Robert negó con la cabeza.

—Es la primera vez. Mi padre está fuera de casa. Ha ido al mercado de ganado. Era una buena oportunidad. Por la mañana temprano es la única hora del día en que hay una luz apropiada para dibujar las piedras.

—¿No puedes venir cuando está tu padre en casa?

Robert se abrió camino con cuidado por el terreno pantanoso.

—El piensa que dibujar es una pérdida de tiempo. Para él, todo lo que no tenga que ver con el trabajo de la granja es una pérdida de tiempo.

Penetraron en una selva de helechos, casi tan altos como ellos, y durante un buen rato ascendieron en silencio. Robert iba arrastrando el pie y casi no podía respirar, pero, como no quería admitir ante Jennifer que necesitaba descansar, se esforzaba para continuar.

Finalmente, cuando salieron de los helechos y llegaron a la cima de la colina, Jennifer se dejó caer sobre la hierba. Robert se derrumbó a su lado.

—¿Cómo sabías que las piedras estaban allí? —preguntó Robert una vez recuperado el aliento.

—Un fin de semana, cuando papá estaba en casa, fuimos dando un paseo desde el páramo hasta la costa y pasamos junto a ellas. Muchos fines de semana nos dedicamos a andar. Me encantan tus montanas escocesas.

—No pensarías lo mismo si tuvieras que correr detrás de las ovejas haga el tiempo que haga —dijo Robert con dureza—. Intenta pasear por estas montañas en febrero o marzo, buscando corderitos en medio de la ventisca.

—O la niebla, supongo —dijo Jennifer levantándose y estirándose.

—¿Qué fue exactamente lo que viste entre la niebla? —preguntó Robert, incapaz de contener por más tiempo la pregunta.

—Nada —dijo Jennifer mirándole con tranquilidad—. He estado pensándolo. Lo más probable es que me lo haya imaginado. Después de todo, tú no viste nada.

—Allí pasan cosas muy raras.

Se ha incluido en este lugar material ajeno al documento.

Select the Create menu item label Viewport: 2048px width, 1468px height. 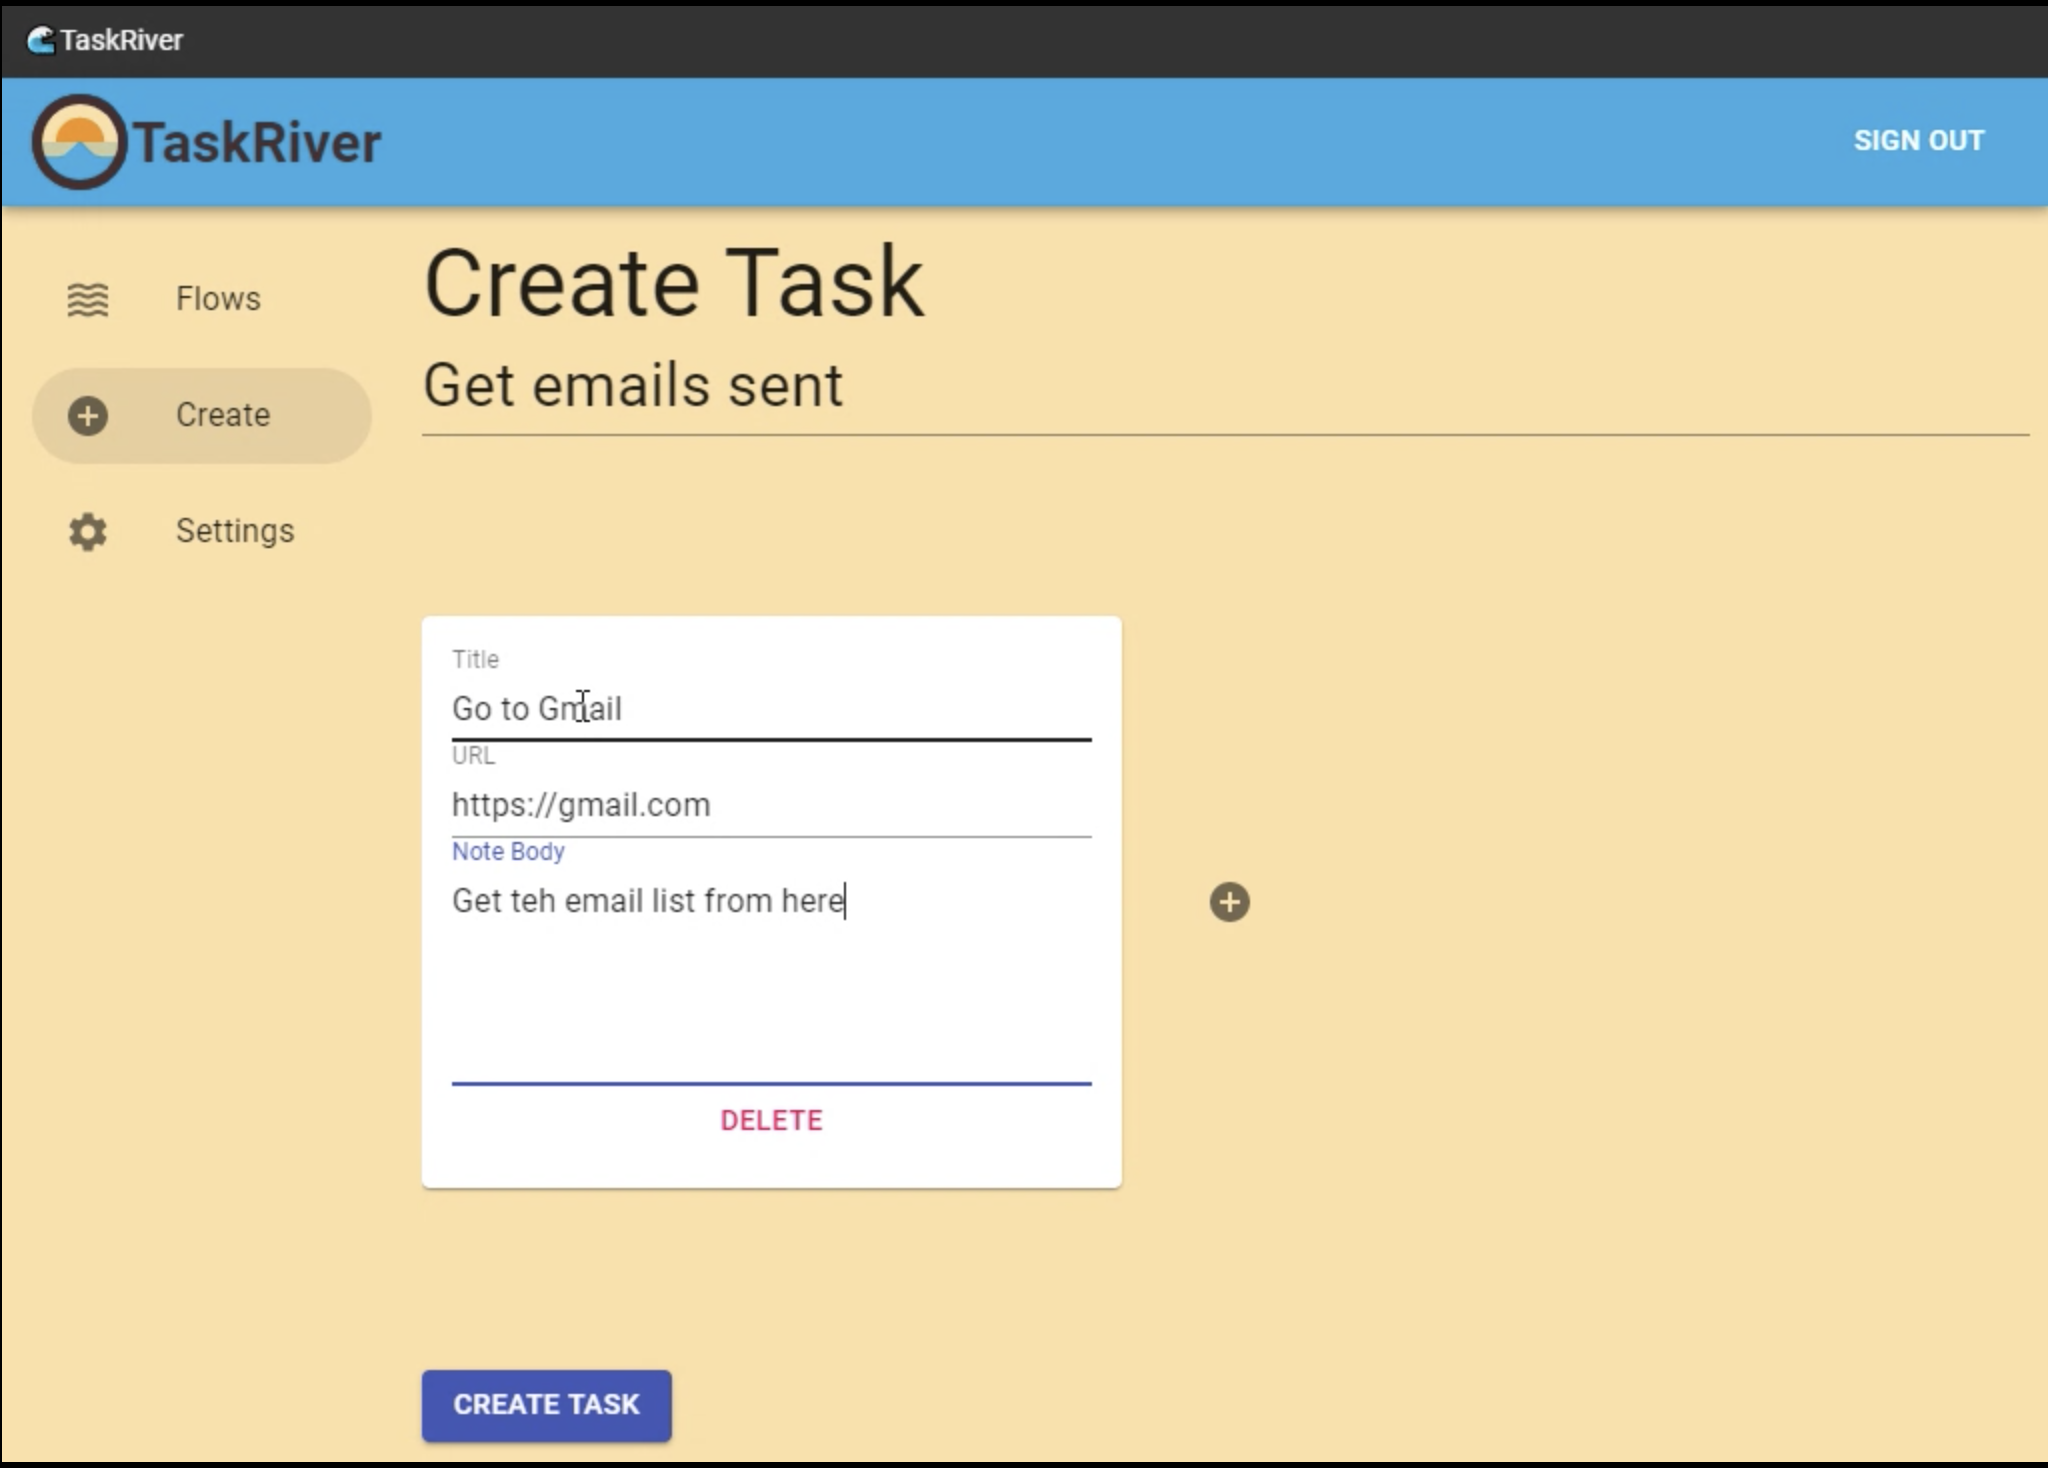(x=223, y=415)
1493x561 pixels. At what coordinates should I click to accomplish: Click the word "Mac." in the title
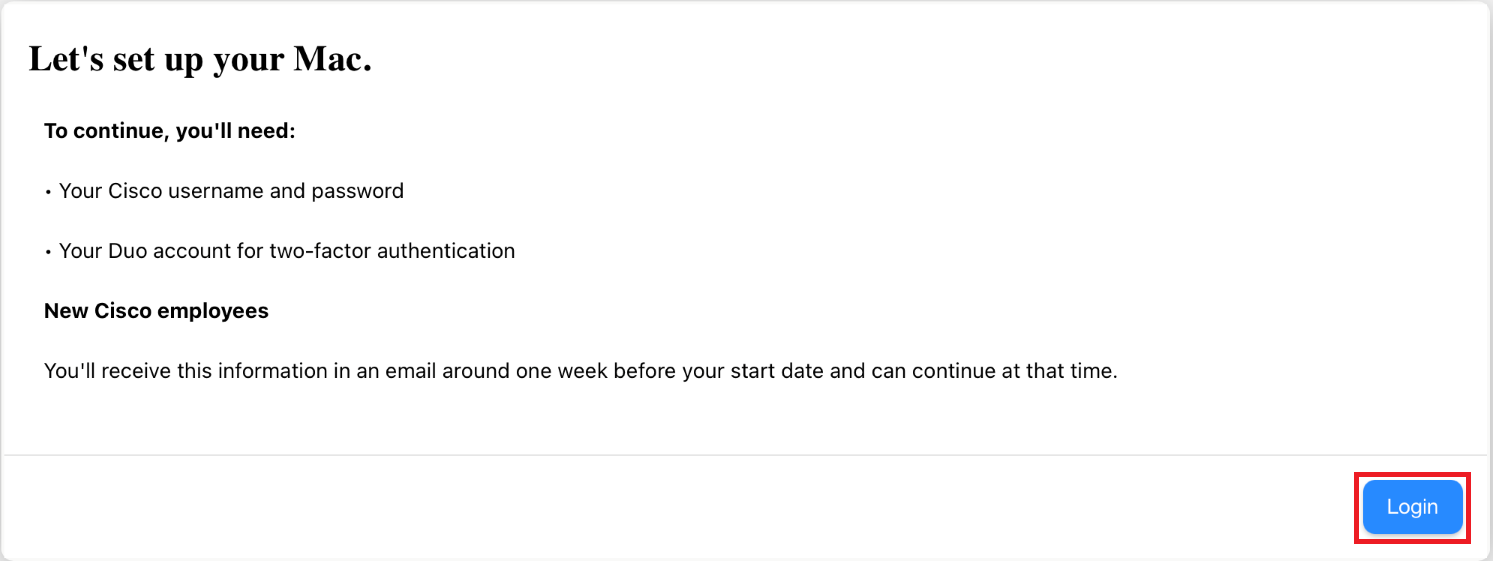pyautogui.click(x=332, y=59)
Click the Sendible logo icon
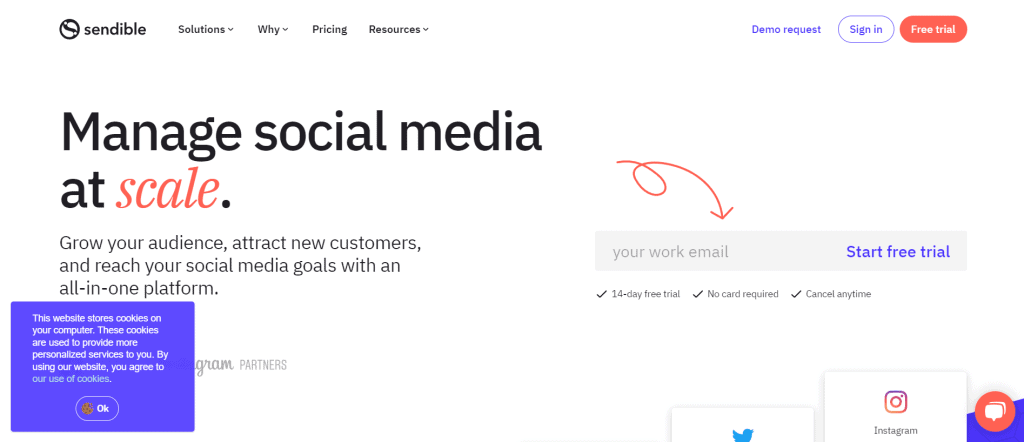This screenshot has width=1024, height=442. tap(69, 29)
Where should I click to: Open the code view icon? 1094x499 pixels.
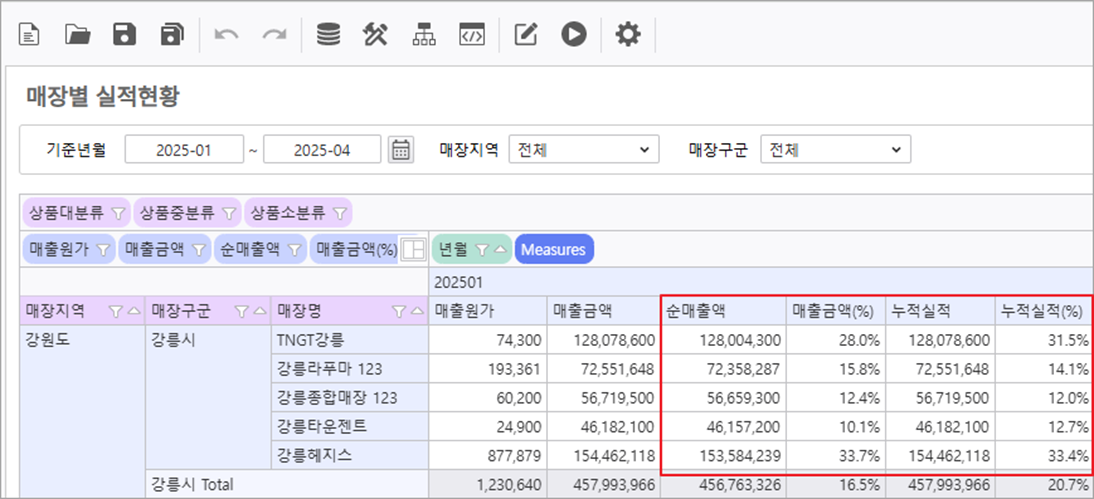coord(471,34)
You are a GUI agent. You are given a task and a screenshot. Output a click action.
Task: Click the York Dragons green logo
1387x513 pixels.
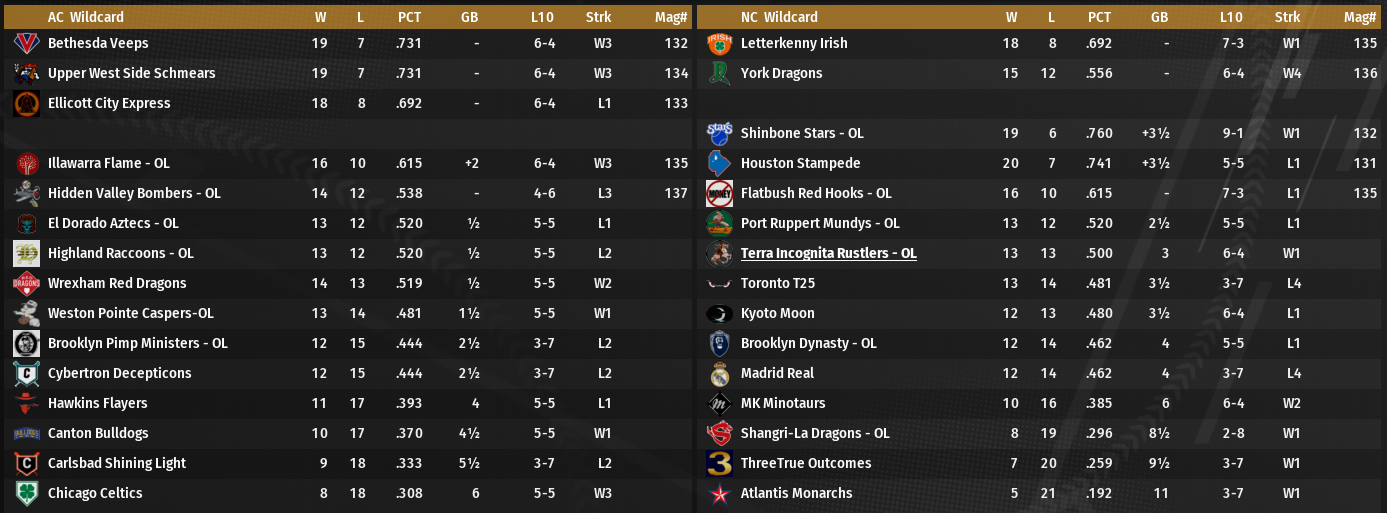719,73
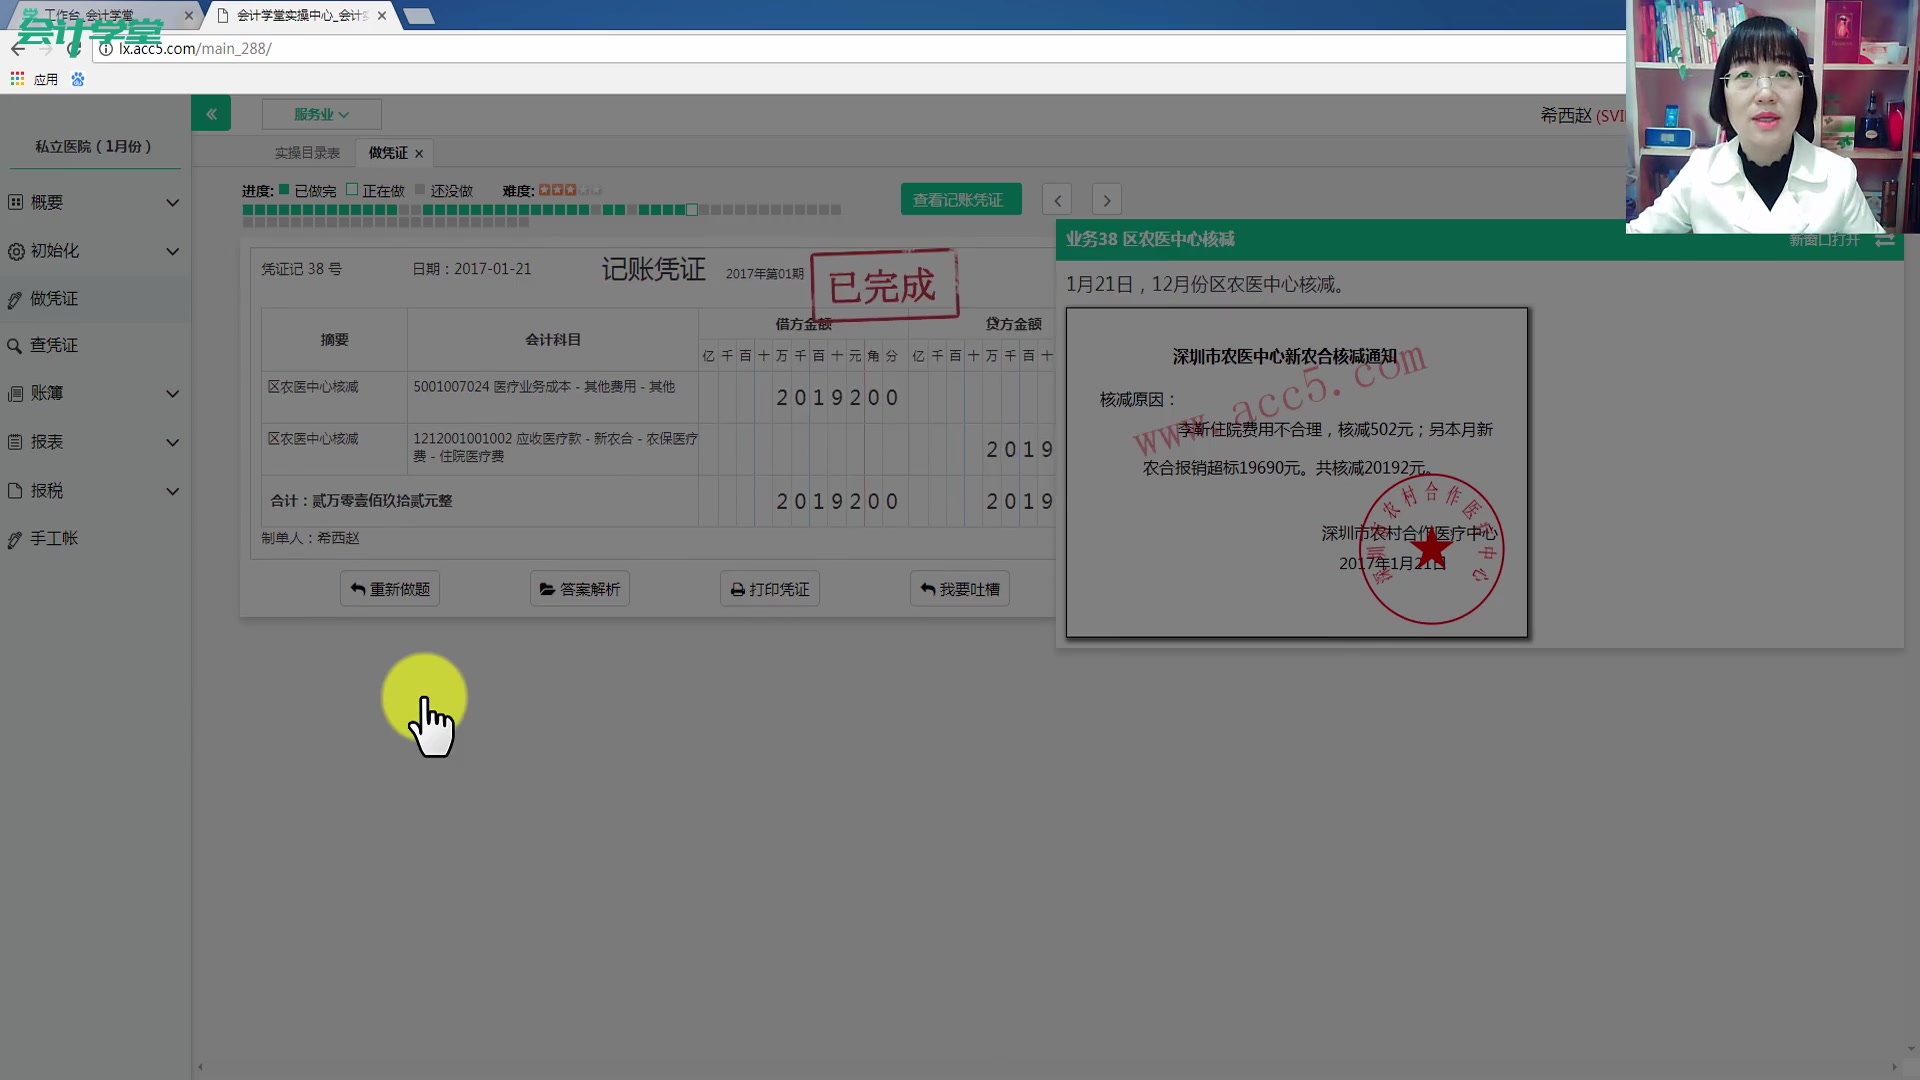Click the browser address bar URL
This screenshot has height=1080, width=1920.
195,48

Mi abuelo…

—¡Tú y tu abuelo! —exclamó Jennifer, irritada—. Me interesa lo real, no un montón de cuentos de hadas.

—Pero tú viste algo —insistió Robert—. Se te notaba en la cara.

—Cállate —dijo Jennifer a punto de echarse a llorar—. ¿No te das cuenta de que no quiero hablar de ello? Y no creas que eso significa que hay algo de qué hablar. Fue solo un… un espejismo. Como agua brillando en la carretera los días de calor.

Jennifer se dio la vuelta y echó a correr ladera abajo, manteniéndose lo suficientemente alejada de Robert como para que este no pudiera seguir haciéndole más preguntas.

Siguieron bajando por el camino que llevaba en una dirección a casa de los Guthrie, y en otra, a la granja Taylor y la carretera principal. Robert salió a ella para esperar el autobús, y Jennifer volvió a la casa de labranza. No repitió su invitación a desayunar. Si lo hubiera hecho, Robert habría aceptado. Quería que fueran amigos.